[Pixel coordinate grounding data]
::::::::::
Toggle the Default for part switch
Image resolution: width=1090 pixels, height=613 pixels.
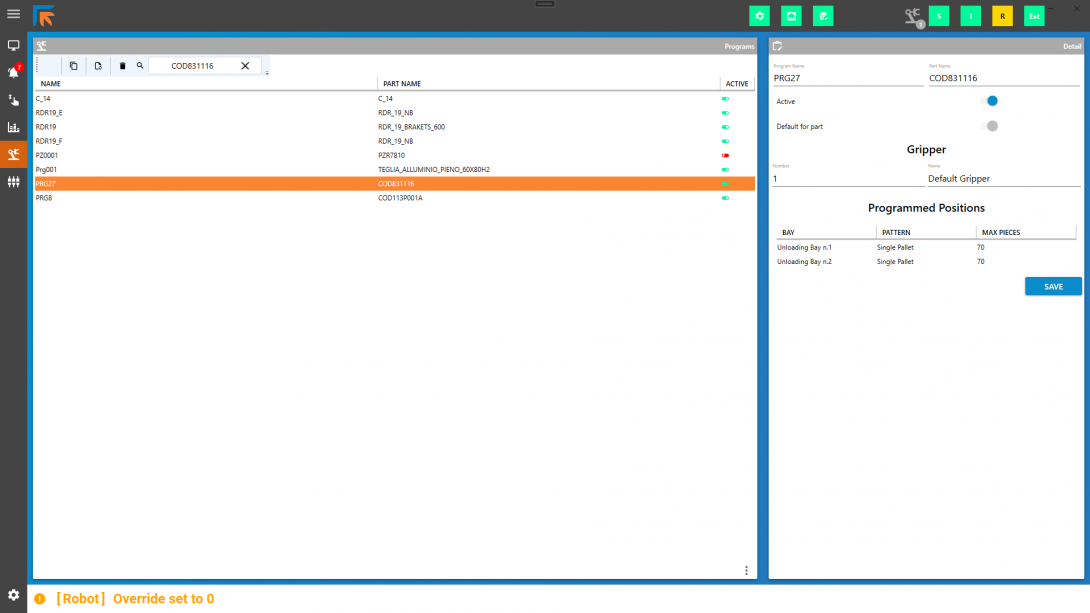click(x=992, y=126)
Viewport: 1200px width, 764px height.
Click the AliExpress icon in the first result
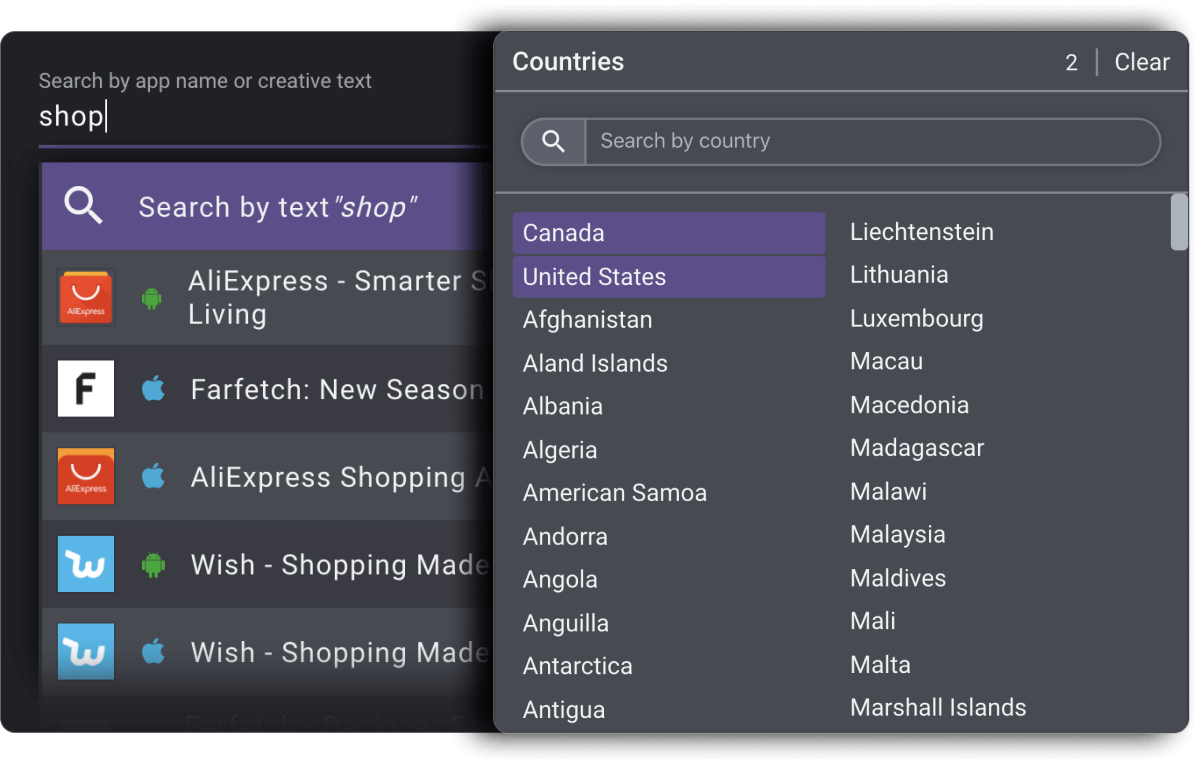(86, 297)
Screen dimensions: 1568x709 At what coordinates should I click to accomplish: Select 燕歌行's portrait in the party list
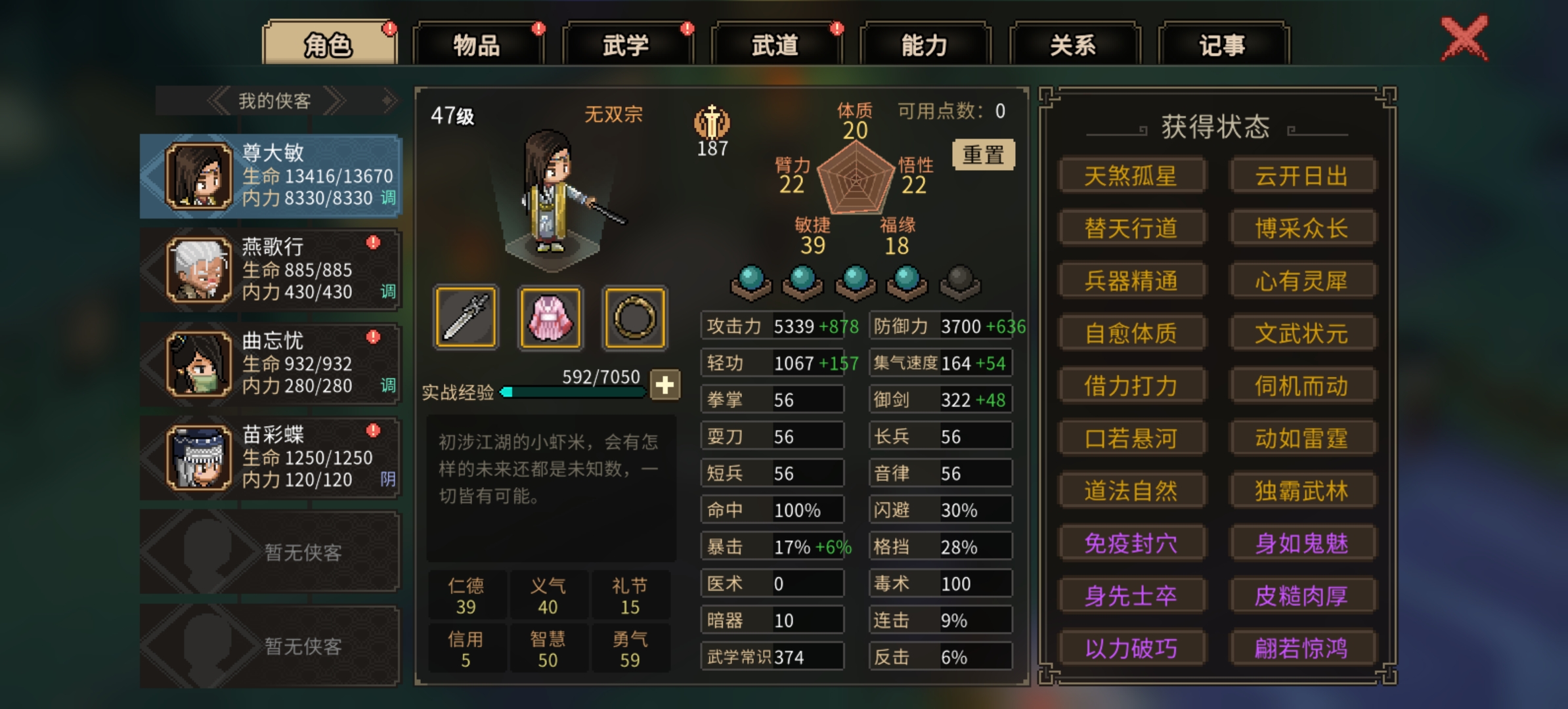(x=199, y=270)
::::::::::
What the exercise asks - Word-for-word copy, no pictures: write out the entries above in full.

Completed exercise -
Toggle the Default for part switch
Image resolution: width=1090 pixels, height=613 pixels.
click(x=992, y=126)
Viewport: 1200px width, 764px height.
Click the AliExpress icon in the first result
(86, 297)
Screen dimensions: 1568x709 At what coordinates should I click to accomplish: Select 燕歌行's portrait in the party list
(x=199, y=270)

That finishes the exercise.